■ **WORK REQUEST**
Every line of the material below that holds the string "width" should be copied.

■ **SUPPLIED DATA**

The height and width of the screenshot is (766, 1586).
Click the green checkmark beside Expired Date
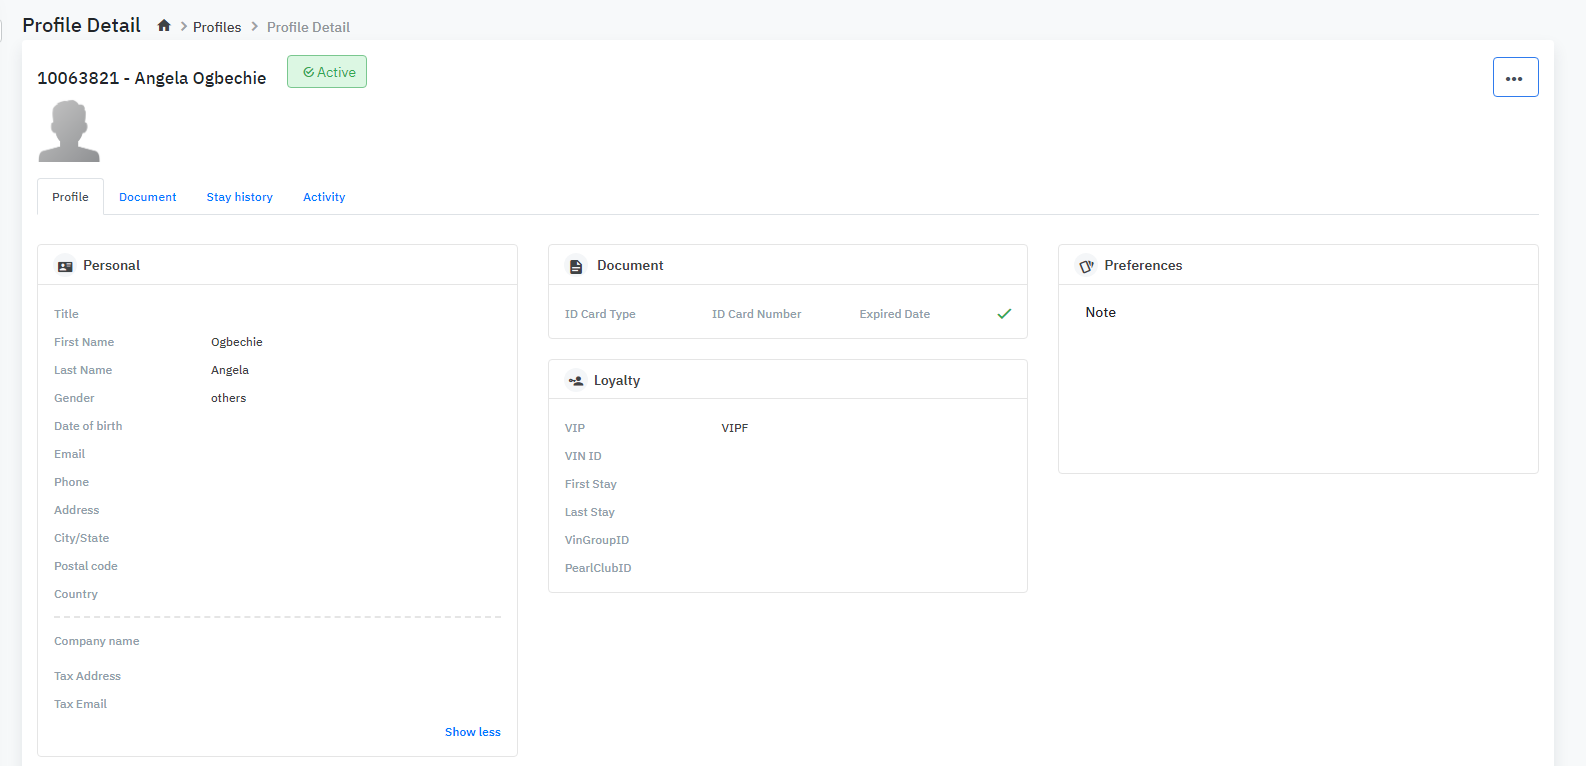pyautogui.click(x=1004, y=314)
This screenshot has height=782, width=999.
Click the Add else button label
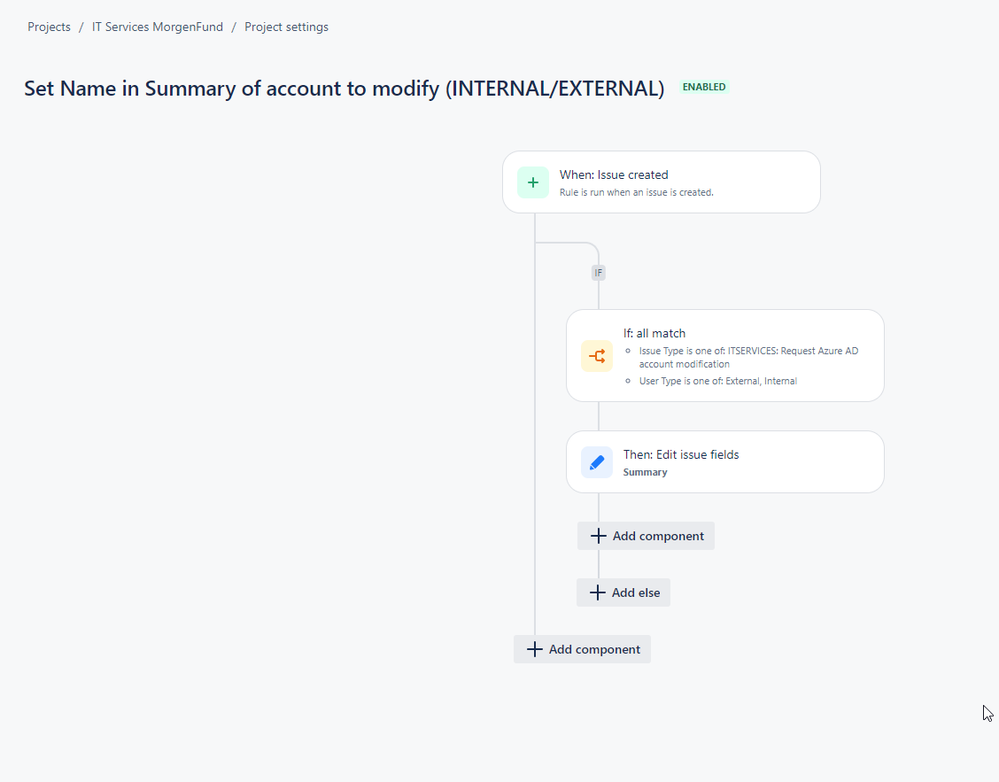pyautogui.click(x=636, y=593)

■ **SOLVED PROBLEM**
The height and width of the screenshot is (766, 1586).
This screenshot has height=782, width=999.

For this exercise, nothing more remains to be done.